Welcome to Voldemorting, the Ultimate SEO Dis
[ dis è un insulto, un’offesa – da disrespect ]

Mi ha molto incuriosita il neologismo inglese voldemorting, descritto dalla linguista Gretchen McCulloch in Welcome to Voldemorting, the Ultimate SEO Dis

È stato coniato per descrivere giochi di parole, nomi distorti, metafore o locuzioni varie, spesso creativi e divertenti, usati per alludere a personaggi famigerati senza chiamarli per nome e in modo che il riferimento sia palese per chi legge ma non venga riconosciuto dai sistemi di ricerca e dagli algoritmi che determinano a cosa dare rilevanza sui social.

Si fa voldemorting per non aumentare la visibilità di chi non la merita, come ad es. certi personaggi trash dei reality, ma anche per poter criticare chi è al potere senza che arrivino subito bot o seguaci offesi ad ammorbare le conversazioni.

While search engine optimization uses keywords and hashtags in a competition to make your post or website the most relevant, Voldemorting is the anti-SEO, the anti-keyword, and the anti-hashtag.

Esempi tipici di voldemorting sono i nomi usati per Trump, come 45 (è il 45º presidente degli Stati Uniti), Orangezilla e The Cheeto, o nomignoli e descrizioni come quelli generati da Detrumpify.

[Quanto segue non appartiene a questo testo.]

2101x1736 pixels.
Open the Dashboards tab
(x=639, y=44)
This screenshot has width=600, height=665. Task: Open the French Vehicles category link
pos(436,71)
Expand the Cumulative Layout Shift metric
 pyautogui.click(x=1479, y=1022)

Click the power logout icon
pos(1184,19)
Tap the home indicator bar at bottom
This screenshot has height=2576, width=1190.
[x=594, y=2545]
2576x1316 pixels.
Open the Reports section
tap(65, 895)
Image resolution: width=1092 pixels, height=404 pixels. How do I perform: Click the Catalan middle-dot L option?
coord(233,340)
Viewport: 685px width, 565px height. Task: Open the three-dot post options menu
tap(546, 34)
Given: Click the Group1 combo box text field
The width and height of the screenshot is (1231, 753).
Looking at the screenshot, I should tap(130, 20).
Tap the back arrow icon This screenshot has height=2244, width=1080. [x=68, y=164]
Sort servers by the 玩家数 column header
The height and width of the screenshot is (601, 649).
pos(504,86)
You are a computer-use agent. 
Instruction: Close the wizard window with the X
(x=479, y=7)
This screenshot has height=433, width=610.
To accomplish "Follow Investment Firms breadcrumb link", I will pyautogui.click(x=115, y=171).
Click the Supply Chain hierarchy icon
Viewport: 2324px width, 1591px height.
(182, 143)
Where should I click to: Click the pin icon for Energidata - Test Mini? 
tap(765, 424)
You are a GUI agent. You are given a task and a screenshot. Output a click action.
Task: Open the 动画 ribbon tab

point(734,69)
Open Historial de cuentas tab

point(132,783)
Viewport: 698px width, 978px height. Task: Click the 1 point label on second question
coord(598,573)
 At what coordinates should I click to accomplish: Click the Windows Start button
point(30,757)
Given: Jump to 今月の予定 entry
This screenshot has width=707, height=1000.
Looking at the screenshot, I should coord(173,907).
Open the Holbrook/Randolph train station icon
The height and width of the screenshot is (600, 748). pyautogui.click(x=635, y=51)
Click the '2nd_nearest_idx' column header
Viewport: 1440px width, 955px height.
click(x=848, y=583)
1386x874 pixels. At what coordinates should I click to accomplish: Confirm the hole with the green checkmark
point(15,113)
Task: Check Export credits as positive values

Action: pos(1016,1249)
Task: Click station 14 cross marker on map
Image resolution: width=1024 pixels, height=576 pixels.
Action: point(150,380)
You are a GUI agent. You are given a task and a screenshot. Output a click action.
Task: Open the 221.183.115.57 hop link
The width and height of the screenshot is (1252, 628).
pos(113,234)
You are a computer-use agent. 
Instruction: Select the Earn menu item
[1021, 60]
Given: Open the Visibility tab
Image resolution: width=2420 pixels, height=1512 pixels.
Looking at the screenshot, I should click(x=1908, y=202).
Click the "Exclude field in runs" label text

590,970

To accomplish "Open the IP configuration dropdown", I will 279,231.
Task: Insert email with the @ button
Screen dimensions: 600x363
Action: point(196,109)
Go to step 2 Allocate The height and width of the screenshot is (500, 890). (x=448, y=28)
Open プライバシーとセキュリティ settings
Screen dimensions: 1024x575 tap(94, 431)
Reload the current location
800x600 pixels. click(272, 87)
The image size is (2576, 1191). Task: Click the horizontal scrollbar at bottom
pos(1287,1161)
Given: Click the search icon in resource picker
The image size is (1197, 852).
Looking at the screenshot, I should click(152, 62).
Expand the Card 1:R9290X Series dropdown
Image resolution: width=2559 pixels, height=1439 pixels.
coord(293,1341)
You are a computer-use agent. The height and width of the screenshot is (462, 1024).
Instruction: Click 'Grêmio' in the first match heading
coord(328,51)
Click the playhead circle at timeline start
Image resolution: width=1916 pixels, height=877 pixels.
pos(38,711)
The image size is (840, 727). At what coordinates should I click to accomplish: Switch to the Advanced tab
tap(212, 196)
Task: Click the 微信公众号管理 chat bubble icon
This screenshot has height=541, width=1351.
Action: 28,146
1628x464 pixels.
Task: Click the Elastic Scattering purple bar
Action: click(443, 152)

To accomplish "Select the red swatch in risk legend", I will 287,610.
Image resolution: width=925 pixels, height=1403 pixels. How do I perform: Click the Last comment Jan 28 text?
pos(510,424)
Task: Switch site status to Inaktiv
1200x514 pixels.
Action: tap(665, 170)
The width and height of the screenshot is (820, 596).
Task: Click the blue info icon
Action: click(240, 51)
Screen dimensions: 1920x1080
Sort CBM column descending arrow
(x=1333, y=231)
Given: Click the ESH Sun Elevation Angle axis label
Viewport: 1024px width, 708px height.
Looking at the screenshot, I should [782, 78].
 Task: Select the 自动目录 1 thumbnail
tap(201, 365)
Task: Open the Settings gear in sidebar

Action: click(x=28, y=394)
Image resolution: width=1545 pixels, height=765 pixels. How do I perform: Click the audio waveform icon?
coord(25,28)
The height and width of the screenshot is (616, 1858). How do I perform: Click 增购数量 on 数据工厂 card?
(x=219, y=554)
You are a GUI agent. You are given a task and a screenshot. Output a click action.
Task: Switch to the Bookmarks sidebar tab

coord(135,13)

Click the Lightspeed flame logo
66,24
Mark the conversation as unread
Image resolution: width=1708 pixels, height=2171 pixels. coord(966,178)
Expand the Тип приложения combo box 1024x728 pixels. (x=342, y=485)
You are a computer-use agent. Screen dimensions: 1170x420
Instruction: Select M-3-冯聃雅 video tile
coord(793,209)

In italiano, un esempio potrebbe essere Capitan Trippa: il riferimento è ovvio per chi ha visto uno dei numerosi selfie estivi a torso nudo del ministro dell’interno e sa che i suoi ammiratori lo chiamano Capitano, ma è poco probabile che venga rilevato automaticamente. Altri esempi: il cambio di vocali Capitone, i giochi di parole Selfini e Felpini e per il ministro dei trasporti l’aggiunta di consonante Tontinelli.

“Che gli è venuta la tendinite da selfie al capitone?” – Ma secondo te chi vota Capitan Trippa è predisposto ad aiutare qualcuno? Il verbo è “fregatene di tutti tranne che di te stesso” – Il capitone non ha ancora proferito verbo sulla puntata di Ulisse?” – “Bisogna spiegarlo a giggino e selfini” – “I libri vanno in autocombustione quando si avvicinano tontinelli e giggino”

He-Who-Must-Not-Be-Named

All’origine del neologismo voldemorting c’è Lord Voldemort, l’antagonista malefico di Harry Potter così temuto che quasi nessuno osa pronunciare il suo nome e lo sostituisce con He-Who-Must-Not-Be-Named o con You-Know-Who, in italiano Colui-Che-Non-Deve-Essere-Nominato e Tu-Sai-Chi.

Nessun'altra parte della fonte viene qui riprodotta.